Just as most lenses tend to be their sharpest a couple stops down from wide open, this lens is sharpest when shooting f/5.6 to f/8. I found if I opened up to f/3.5 at the widest, I was still happy with the results, though I was almost never happy with images shot at f/2.8. But he fact is, even if wide open doesn't produce the best results, this is not really a deal breaker. More important to me is that I have that option if I really need it, and I can shoot at any focal length without having to stop down. 

Another issue is that while this lens is wonderful for low light, the speed at which it can find and lock on to and follow subjects in low light can be a bit sluggish. Considering that's an important part of my shooting, I found this to be a bit of a problem. But again, this is not unusual in telephoto lenses and it is not a deal breaker. There are ways to get around this problem by ramping up tracking speed in your camera, adjusting the focusing distance on the lens, and of course, if the situation calls for it, manual focusing. If you can get your settings correct, then this lens can lock onto subjects quickly enough, even in the shadows of underbrush at twilight. 

Speaking of subjects in the shadows of underbrush at twilight, let's move on to some sample images. 

300mm, f/3.5, 1/160, ISO 4000, handheld, cropped in. 

300mm, f/3.5, 1/160, ISO 4000, handheld, cropped in. 
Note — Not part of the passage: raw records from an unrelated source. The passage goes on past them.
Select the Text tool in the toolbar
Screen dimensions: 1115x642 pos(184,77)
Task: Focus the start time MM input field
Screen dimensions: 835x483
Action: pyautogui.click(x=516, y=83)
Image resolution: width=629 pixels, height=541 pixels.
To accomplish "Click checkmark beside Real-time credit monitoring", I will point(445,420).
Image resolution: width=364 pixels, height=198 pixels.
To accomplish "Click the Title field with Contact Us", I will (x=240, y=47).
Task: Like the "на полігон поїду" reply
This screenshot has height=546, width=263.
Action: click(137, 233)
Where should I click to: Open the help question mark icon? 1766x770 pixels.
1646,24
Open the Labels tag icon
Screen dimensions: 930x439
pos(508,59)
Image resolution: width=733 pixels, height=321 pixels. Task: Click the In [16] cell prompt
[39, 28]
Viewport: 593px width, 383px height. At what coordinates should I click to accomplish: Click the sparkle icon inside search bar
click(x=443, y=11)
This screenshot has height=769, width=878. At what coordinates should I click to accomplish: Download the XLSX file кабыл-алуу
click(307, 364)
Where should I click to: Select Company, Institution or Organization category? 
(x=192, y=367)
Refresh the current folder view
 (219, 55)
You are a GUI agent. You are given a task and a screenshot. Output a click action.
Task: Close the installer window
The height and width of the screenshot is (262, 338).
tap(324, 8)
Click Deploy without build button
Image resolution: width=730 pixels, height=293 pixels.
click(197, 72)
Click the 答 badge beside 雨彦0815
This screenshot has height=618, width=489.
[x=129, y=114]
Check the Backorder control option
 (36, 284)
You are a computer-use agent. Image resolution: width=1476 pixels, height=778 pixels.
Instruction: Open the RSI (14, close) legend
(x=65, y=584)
I used this lens when photographing a family of wild gray foxes. They typically don't really get moving for the night until dusk when light is quickly disappearing. This female was sitting under a tree just after sunset. In order to get any shot through the weeds, I had to lie on my back in an awkward angle, handholding while basically maintaining a half-sit-up.  Zoomed all the way in to 300mm and opening up to f/3.5, I could manage to get only about 1/160 of a second as my max shutter speed and that was after bumping the ISO up to 4000. Considering the circumstances, this shot really shows how great the image stabilization is for this lens, as well as the kind of possibilities that open up for shooters working with moving subjects in low light. I'm sure the image would have been sharper if I'd had my gear on a tripod, or propped on a log or rock. Most of the time, this lens is one that a shooter will use handheld, not on a tripod, so the fact that you can get this kind of performance from a lens even at a low shutter speed and with a bit of shake says a lot about it. 

To note, at 7.47 lbs, this thing is heavy. I will fully admit to having a little soreness in my arms and shoulders the day after I first used this lens. But, it wasn't so bad once I got used to it and knew how to balance the weight, and a little accidental exercise is never a bad thing. However,  I couldn't hold this up for long periods without my arm starting to get a bit shaky. And, the weight did make it a little awkward to zoom all the way from 120mm to 300mm as I couldn't do that in one smooth motion and still balance the lens. On a tripod, neither of these things are an issue, but again, I doubt most folks will use this with a tripod. 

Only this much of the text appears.